** Records to use **
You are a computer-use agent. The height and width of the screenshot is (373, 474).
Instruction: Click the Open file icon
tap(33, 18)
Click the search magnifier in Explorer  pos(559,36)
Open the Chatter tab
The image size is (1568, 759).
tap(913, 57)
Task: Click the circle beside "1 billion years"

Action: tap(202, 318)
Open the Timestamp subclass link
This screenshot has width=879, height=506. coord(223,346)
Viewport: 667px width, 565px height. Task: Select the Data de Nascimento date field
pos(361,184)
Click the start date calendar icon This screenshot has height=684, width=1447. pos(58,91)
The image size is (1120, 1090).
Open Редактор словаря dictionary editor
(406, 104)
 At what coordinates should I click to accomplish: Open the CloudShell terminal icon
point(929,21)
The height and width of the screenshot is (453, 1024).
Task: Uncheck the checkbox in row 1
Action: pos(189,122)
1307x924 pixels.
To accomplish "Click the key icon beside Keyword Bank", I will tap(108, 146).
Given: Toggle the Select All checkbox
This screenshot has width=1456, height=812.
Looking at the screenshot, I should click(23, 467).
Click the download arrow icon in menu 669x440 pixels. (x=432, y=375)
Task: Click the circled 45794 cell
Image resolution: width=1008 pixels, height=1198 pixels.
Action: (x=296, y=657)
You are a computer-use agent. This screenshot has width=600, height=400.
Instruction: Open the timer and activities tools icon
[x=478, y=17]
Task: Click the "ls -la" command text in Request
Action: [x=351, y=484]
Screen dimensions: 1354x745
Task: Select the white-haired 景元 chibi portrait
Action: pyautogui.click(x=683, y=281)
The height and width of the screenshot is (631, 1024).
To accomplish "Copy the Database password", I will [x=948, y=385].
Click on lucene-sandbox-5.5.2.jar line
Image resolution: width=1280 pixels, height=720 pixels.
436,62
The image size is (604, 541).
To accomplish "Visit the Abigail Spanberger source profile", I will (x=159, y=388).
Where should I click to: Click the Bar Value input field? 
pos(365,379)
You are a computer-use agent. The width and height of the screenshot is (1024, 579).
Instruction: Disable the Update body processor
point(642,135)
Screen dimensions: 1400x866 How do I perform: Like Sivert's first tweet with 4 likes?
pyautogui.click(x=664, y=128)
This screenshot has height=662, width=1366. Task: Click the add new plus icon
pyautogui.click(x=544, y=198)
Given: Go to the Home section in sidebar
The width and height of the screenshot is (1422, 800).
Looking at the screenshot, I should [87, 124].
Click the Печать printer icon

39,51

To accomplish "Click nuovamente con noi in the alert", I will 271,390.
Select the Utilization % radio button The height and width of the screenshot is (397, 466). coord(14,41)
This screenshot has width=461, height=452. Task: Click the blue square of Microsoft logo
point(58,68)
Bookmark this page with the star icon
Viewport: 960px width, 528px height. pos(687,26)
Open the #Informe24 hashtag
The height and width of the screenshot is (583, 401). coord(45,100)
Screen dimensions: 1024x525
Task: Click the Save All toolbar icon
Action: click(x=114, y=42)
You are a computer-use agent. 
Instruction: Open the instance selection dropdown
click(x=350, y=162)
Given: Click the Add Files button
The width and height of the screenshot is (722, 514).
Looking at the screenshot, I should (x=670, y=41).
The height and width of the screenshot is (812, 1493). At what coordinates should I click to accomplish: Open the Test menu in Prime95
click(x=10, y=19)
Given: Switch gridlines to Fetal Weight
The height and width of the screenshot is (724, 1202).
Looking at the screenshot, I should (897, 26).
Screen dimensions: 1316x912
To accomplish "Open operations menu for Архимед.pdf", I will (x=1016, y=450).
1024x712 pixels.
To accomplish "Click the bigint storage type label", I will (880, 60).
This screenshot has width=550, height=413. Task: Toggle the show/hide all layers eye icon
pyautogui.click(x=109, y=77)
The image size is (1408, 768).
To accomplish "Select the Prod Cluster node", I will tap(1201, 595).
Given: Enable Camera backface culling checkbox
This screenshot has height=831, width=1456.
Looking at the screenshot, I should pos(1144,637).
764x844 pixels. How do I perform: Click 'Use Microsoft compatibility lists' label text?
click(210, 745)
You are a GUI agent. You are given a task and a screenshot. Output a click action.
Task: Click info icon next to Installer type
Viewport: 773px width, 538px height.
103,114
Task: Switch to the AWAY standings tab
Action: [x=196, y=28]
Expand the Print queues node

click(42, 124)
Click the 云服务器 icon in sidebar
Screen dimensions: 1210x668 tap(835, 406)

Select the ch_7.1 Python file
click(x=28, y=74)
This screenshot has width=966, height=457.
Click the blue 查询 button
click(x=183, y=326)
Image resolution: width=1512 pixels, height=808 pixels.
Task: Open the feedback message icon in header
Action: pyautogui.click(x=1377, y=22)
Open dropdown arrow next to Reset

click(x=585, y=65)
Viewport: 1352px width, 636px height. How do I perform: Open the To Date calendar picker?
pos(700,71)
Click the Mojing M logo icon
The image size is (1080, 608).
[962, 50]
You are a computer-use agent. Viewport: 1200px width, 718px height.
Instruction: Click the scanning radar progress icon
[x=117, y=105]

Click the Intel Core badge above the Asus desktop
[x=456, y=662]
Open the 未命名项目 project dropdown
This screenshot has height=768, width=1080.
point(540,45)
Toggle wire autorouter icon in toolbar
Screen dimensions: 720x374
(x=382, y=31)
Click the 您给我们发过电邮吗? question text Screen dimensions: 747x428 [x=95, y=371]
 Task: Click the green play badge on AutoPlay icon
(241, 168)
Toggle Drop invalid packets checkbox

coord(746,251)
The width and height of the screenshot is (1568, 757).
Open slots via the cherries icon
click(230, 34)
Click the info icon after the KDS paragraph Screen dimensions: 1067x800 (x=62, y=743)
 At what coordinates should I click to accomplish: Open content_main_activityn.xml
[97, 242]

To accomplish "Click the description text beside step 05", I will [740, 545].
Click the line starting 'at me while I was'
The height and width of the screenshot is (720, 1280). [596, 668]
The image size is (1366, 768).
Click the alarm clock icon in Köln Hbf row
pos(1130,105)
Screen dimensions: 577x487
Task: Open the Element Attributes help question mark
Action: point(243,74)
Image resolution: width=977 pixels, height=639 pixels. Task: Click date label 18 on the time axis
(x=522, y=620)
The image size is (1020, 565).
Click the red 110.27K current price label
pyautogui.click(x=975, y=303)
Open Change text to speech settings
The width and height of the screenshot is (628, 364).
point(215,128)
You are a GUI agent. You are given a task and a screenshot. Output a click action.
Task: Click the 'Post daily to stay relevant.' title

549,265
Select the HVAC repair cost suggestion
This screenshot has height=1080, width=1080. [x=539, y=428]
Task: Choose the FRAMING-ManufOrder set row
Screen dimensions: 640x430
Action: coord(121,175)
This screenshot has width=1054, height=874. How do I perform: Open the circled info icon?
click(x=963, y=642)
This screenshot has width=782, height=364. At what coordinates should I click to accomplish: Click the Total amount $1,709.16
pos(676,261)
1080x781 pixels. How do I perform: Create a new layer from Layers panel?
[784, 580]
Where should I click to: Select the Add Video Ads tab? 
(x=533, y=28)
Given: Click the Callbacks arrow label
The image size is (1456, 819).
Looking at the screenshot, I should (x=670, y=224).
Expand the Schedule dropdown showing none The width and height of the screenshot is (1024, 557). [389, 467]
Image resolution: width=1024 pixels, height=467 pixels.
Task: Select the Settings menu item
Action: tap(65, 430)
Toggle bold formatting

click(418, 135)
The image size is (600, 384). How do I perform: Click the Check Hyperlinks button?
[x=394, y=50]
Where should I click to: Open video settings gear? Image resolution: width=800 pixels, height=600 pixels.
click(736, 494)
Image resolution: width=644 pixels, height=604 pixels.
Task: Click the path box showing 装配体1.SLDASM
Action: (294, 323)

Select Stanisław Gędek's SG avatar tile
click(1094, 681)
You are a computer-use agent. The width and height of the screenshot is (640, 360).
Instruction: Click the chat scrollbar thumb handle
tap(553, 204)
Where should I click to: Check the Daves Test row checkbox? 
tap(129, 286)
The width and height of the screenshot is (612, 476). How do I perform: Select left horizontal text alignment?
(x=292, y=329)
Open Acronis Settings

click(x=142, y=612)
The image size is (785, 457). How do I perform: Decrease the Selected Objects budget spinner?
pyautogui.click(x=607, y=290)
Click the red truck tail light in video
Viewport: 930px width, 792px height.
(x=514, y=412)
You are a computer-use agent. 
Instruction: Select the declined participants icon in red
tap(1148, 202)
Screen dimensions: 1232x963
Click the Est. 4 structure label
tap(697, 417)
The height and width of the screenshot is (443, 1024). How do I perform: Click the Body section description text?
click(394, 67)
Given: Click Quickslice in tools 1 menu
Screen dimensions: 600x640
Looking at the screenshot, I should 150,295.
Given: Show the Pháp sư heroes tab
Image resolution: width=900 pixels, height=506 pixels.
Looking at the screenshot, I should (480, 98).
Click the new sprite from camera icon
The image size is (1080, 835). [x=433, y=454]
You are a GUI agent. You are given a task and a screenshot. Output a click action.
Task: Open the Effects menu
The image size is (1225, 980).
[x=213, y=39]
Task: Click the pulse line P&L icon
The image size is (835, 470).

** Work to complete **
Begin at the first line of the records above and restate each line word for word, stopping after the line with "Given: Toggle the Select All checkbox".

** Result below **
You are a computer-use agent. The height and width of the screenshot is (373, 474).
Instruction: Click the Open file icon
tap(33, 18)
Click the search magnifier in Explorer  pos(559,36)
Open the Chatter tab
The image size is (1568, 759).
tap(913, 57)
Task: Click the circle beside "1 billion years"

Action: tap(202, 318)
Open the Timestamp subclass link
This screenshot has width=879, height=506. coord(223,346)
Viewport: 667px width, 565px height. Task: Select the Data de Nascimento date field
pos(361,184)
Click the start date calendar icon This screenshot has height=684, width=1447. pos(58,91)
The image size is (1120, 1090).
Open Редактор словаря dictionary editor
(406, 104)
 At what coordinates should I click to accomplish: Open the CloudShell terminal icon
point(929,21)
The height and width of the screenshot is (453, 1024).
Task: Uncheck the checkbox in row 1
Action: pos(189,122)
1307x924 pixels.
To accomplish "Click the key icon beside Keyword Bank", I will tap(108, 146).
Given: Toggle the Select All checkbox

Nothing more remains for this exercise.